I wanted to complain about how slow the DET website was this morning. Every Sunday morning, I log-in and answer the questions properly. Yes, I looked for work. Yes, I was available for work. No, I did not work. It takes about 10 minutes, and they send you a check for $507 on Monday. The check usually arrives on Tuesday or Wednesday.
So, I can't really get too worked-up just because the pixels aren't movong fast enough. This new system is a far cry from the last time I was on unemployment, in 1991. In those days, you had to schlep down to the office every two weeks to get your measly check in person. Everything about unemployment seemed to be designed to make you stand in lines with all those other losers. I guess the philosophy was to shame anyone with a shred of dignity to make them go out and get a job - any job.
It worked on me. After several months of unsuccessful job hunting, I finally took a job at a Cambridge software company. It was a big pay cut. But I was happy to be working again, but the feeling was short-lived. Within six months my new company Index Technologies was merged/bought out and, without warning, the new company - Intersolv laid me and two thirds of the others off. Someone I did not know called me into a meeting whereupon I was informed that I would get two months severance, plus outplacement counseling.

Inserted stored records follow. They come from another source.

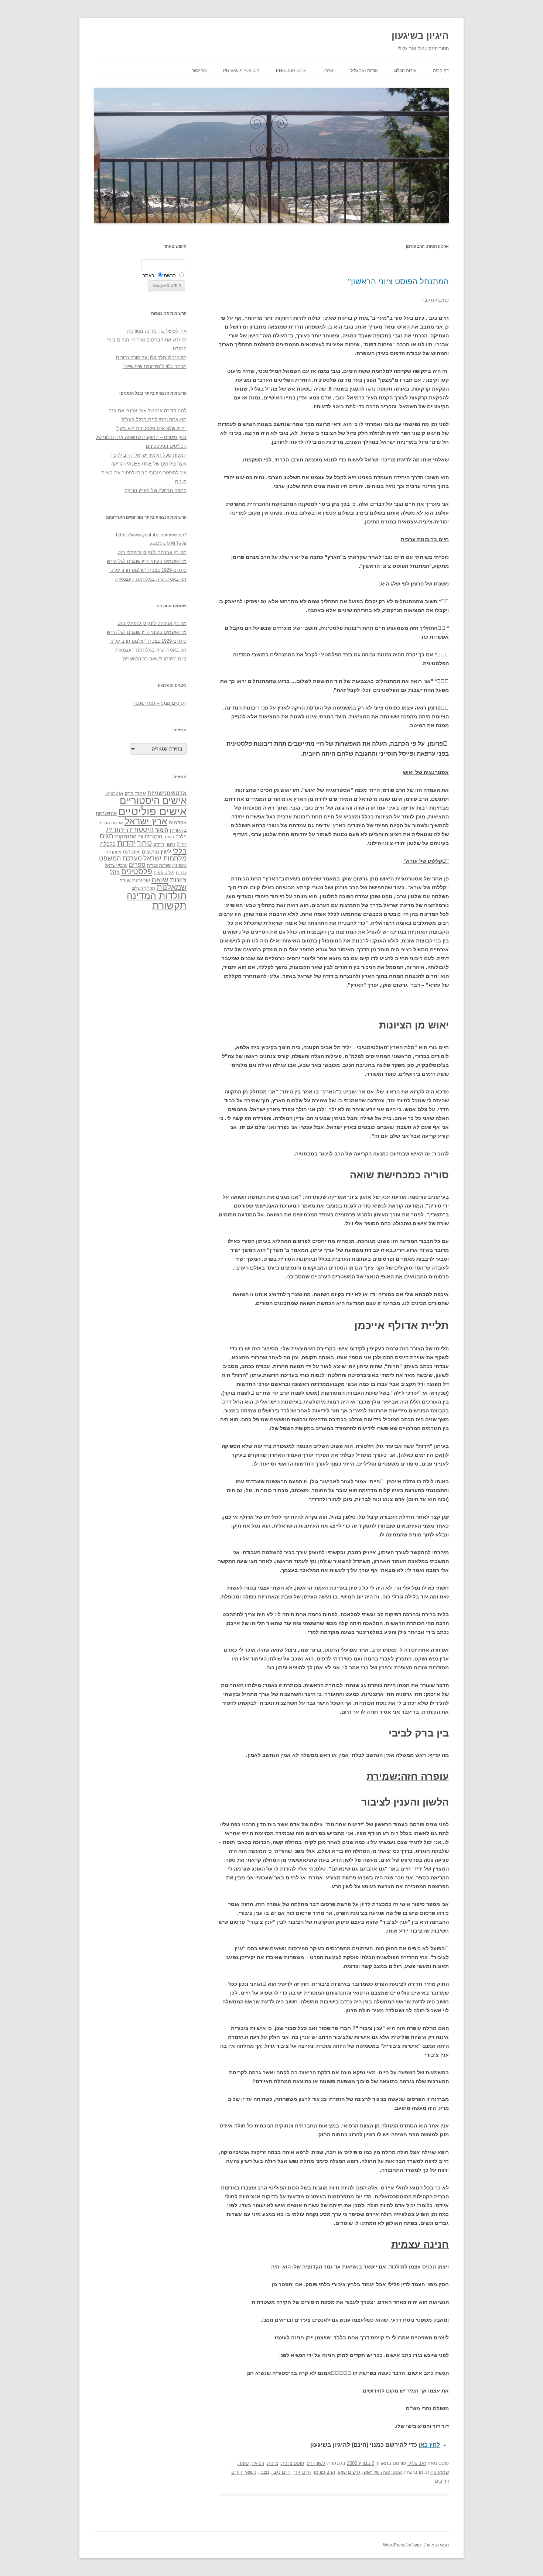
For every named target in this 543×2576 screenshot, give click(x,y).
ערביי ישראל (116, 865)
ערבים (181, 872)
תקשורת (169, 905)
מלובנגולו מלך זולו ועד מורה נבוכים (151, 357)
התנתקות (126, 836)
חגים (106, 836)
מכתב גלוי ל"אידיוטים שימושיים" (155, 366)
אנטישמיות (106, 813)
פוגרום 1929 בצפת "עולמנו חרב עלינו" (148, 570)
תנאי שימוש (438, 2545)
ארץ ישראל (145, 821)
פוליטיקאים (164, 872)
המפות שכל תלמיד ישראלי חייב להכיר (148, 455)
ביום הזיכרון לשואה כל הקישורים (155, 659)
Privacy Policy (241, 70)
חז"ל (182, 844)
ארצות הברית (110, 822)
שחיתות (141, 880)
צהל (115, 872)
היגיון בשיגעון (420, 35)
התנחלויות (150, 836)
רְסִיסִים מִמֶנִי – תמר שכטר (160, 703)
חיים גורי (302, 2472)
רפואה (258, 2463)
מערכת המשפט (120, 858)
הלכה (181, 836)
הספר (169, 837)
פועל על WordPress (402, 2545)
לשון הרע (316, 2463)
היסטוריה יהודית (130, 829)
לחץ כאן (429, 2445)
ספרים (137, 864)
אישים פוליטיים (152, 811)
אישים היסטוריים (153, 801)
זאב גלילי (416, 2463)
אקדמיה (178, 822)
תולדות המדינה (157, 895)
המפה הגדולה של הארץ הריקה (155, 490)
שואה (243, 2463)
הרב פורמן (324, 2472)
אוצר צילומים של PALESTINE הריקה (149, 464)
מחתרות (114, 852)
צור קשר (199, 70)
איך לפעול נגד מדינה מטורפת (157, 331)
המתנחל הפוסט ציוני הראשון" (398, 281)
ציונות (272, 2463)
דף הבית (441, 70)
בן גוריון (178, 830)
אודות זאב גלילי (363, 70)
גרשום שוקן (349, 2472)
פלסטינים (136, 871)
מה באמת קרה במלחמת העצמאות (151, 579)
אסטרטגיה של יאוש (382, 2472)
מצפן (264, 2472)
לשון (166, 851)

The Bozos in charge had everything figured out, except that they weren't aware of the The Workers Adjustment and Retraining Notification act of 1988. (Thank you Ted Kennedy.) This piece of legislation - AKA the "plant closing law" - says that employers who terminate more than one third of the workers at a given location are compelled to give said workers 60 days notice or compensation in lieu of notice on top of earned severance benefit. Thus, I ended up with four months severance after working only six months at the company! (I was also eligible for Unemployment again).

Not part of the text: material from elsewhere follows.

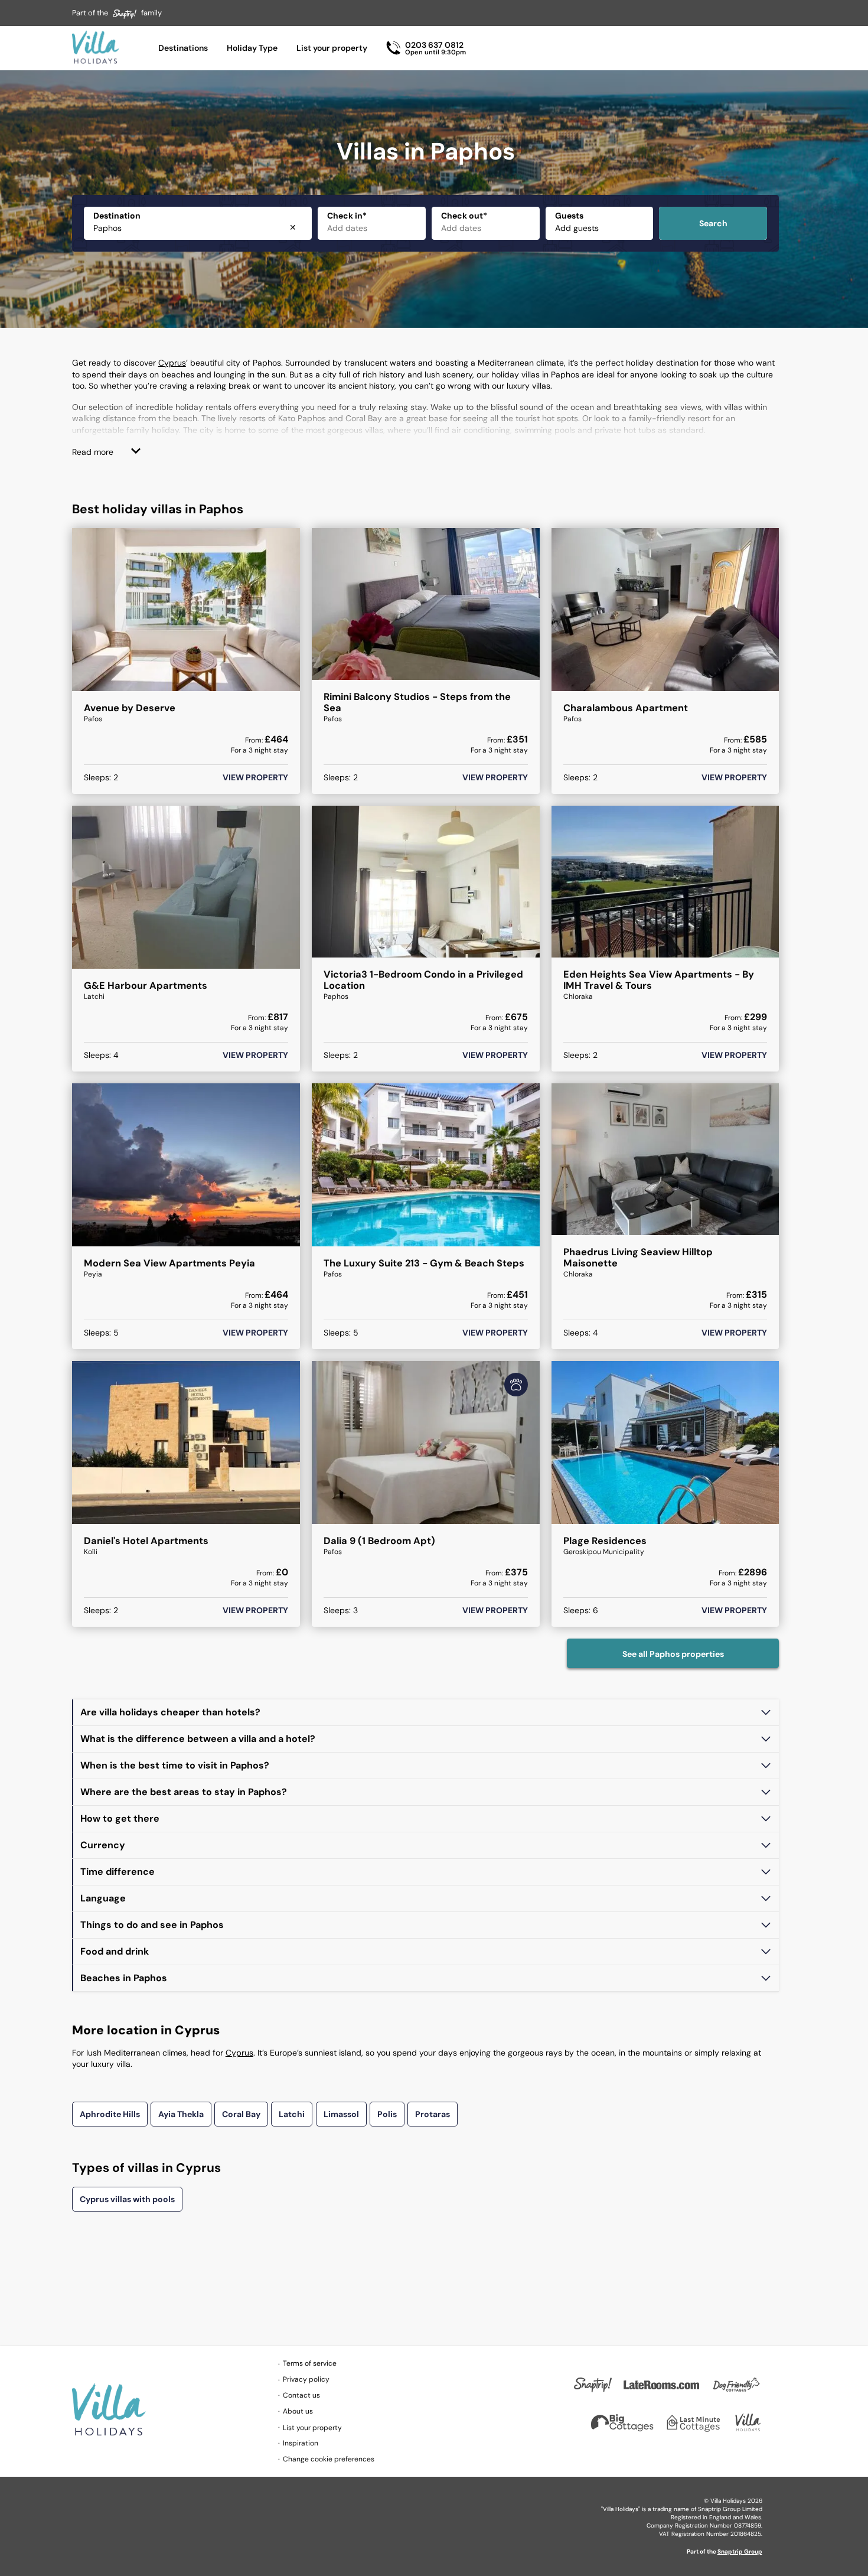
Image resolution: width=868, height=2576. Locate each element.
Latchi (292, 2114)
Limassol (341, 2114)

Luckily, I did not have to suffer the indignity of standing in line again. Out of the blue, I got a 6-week contract job as a systems analyst at a corporate division of a global High Tech firm that needed to integrate the customer databases of two smaller companies that had recently been acquired. That gig lasted fifteen months.
With 1 week left on my PO I found an employee situation at another big High Tech company. That job lasted 5 years. Luck happens when you keep your eyes open.